Now I am thinking it would be cool to use a game board representing Shakespeare’s London and the ten or so significant locations that we know about. I’m not sure yet exactly how to use it, but I’m sure inspiration will come eventually. I suspect it needs to involve a Dark Lady pawn, and it would be good if it also used another deduction mechanism. I’ll go back through all the suggestions in this thread again for potential solutions…
To clarify – I will keep the deduction mechanism with the suited cards, though this still needs some tweaking, and find a new way of earning the clues. Fingers crossed…
SOLO HIDDEN MOVEMENT MECHANIC?
Here’s an idea for a deduction/hidden movement mechanic. It is distilled from some of the posts above, particularly suggestions from Jan and Deyan about discovering hidden rules, together with ideas about wheels, moving coordinates and clues on the backs of cards. Actually, I didn’t really invent this at all: it was all you guys – thanks!
Anyway, imagine you have a map of say 10 locations, joined by paths so that each location has 2 to 4 paths leaving it. At each location are some features, like a tree, a church, a water view, a flower garden, a statue etc represented by 2 to 4 icons at the location.

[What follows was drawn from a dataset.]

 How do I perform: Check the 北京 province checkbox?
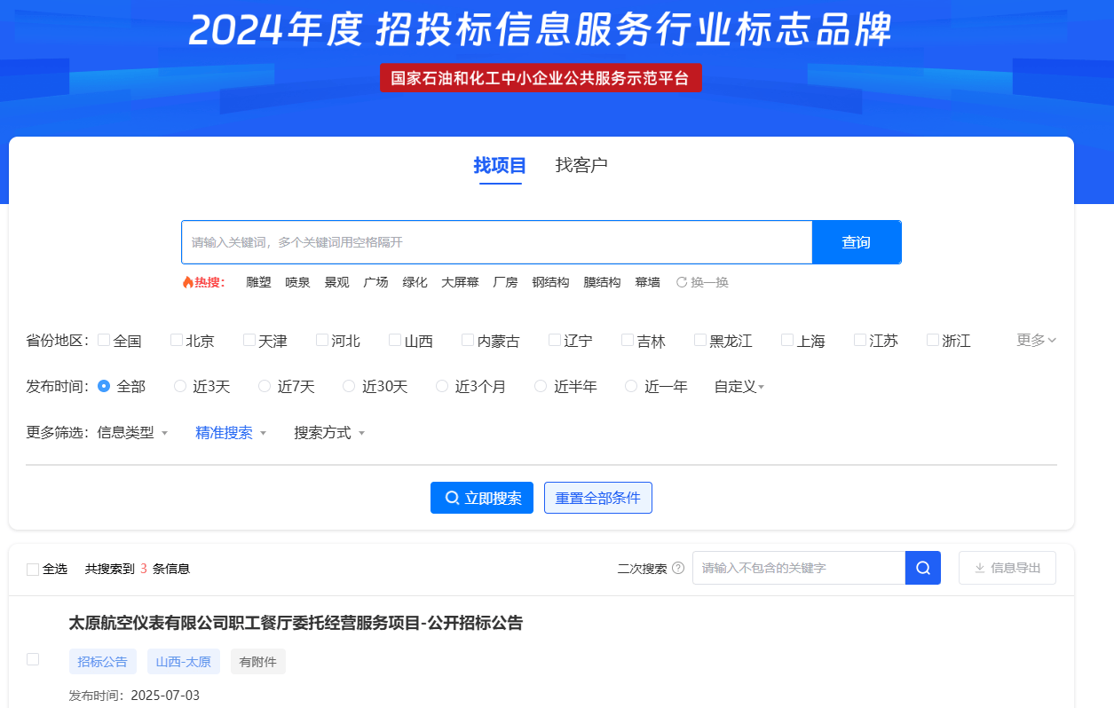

You also have say 30 or 40 tiles (or cards), three or four for each location. Each tile is numbered unobtrusively on one side and also features a dot in a particular position that corresponds to that location (like the clue cards in Outfoxed). On the reverse side is an icon denoting one of the features present at that location.
Now, the designer provides a list of numbers that specify the order that you should stack the tiles at the start of the game. (Actually, there would be several different lists corresponding to different paths that the quarry could travel around the board, but each game would use only one with the rest being for replayability.) After ordering the tiles in a stack, face down (and icon up) the pile is “cut” several times as a magician does with cards so that the player does not know the starting point.
You are represented by a pawn on the board, while the location of your quarry (the Dark Lady) is hidden as the top tile in the pile. Each turn you would take the top tile and place it on the bottom of the pile, so that the Lady has moved to another location (or not!). The tile icons would give clues as to where she might have moved and could be now. Then you’d move your pawn one space along a path OR, if you think you have tracked her down, search for the Lady at your current location.
Each location would have its own “master” tile with a hole bored in a unique position. To search for the Lady you’d place the top tile from the pile onto your location tile and then flip them over as one. If the dot appears in the location tile’s window then you have found her, otherwise you know she is somewhere else on the map, but you still don’t know where.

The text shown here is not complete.